Mumukṣu is someone in whom the drive to be free has become the organizing axis. Not a renunciant hiding from the world, but someone for whom inner freedom is the priority around which everything else arranges itself. The word 'api' (even) is quietly significant. Even those people, with liberation as their explicit orientation, performed action. They did not step away from the field. They stepped into it differently.

kuru karmaiva

"Do action, precisely"
The 'eva' after karma is an intensifier: do action, exactly that, specifically that. It closes the door on the idea that wisdom means withdrawal or passivity. Krishna has been countering Arjuna's argument that not fighting is the cleaner, less-entangling choice. This line answers it directly: no, the ancient freed ones acted. The freedom was in the quality of acting, not in the avoidance of it.

pūrvaiḥ pūrvataram kṛtam

"Done by the ancients from even more ancient times"
This doubling (pūrvaiḥ pūrvataram, ancients doing what older ancients did) points to something beyond historical lineage. The knowledge is not new. The capacity to act without owning the action is not a modern innovation or a difficult philosophical trick. It is what has always been available. The lineage is a way of saying: the path is worn, the pattern is known, the way through is not untested.

tasmāt tvaṃ

"Therefore you"
After the historical and structural argument, Krishna lands it personally. Not 'therefore one should' or 'therefore a person of wisdom.' It is tasmāt tvaṃ: therefore you, specifically. This is how teaching closes. The general principle has been laid. The turn to the specific person is the actual invitation: you have now heard what those before you knew and did. What are you going to do with it?

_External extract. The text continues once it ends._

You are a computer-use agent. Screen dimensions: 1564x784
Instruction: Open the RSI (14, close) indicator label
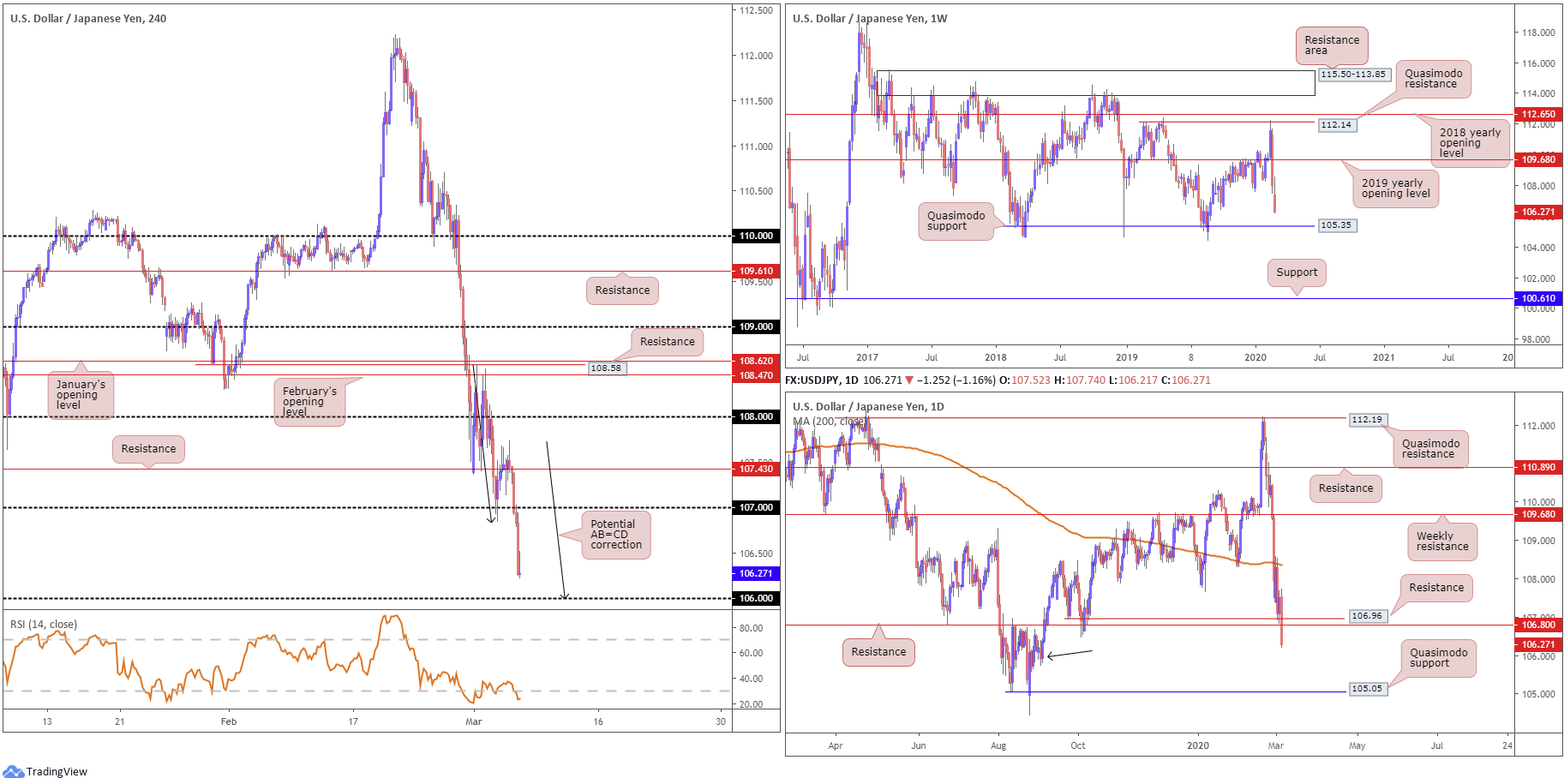point(44,624)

3.What is really happening

A.The argument from precedent is not an appeal to tradition

Krishna is not saying 'do it because your ancestors did it.' He is saying: the ones who understood this fully still chose to act. The precedent is evidence that understanding does not lead to withdrawal. If those who were most free still engaged the field, inaction cannot be the mark of understanding.

B.Mumukṣu: freedom-oriented, not world-avoiding

The people cited are explicitly seekers of liberation, not people bound by obligation or social role. And yet they acted. This dismantles the assumption that the spiritually serious person retreats. The verse is a direct argument against using inner development as a reason to disengage.

C.Understanding precedes action, and enables it

The sequence matters: evaṃ jñātvā, 'having known this, act.' The understanding is not a byproduct of acting rightly. It comes first. Once you have seen how action without grasping actually works, the acting follows naturally. The confusion lifts, and what remains is the capacity to move.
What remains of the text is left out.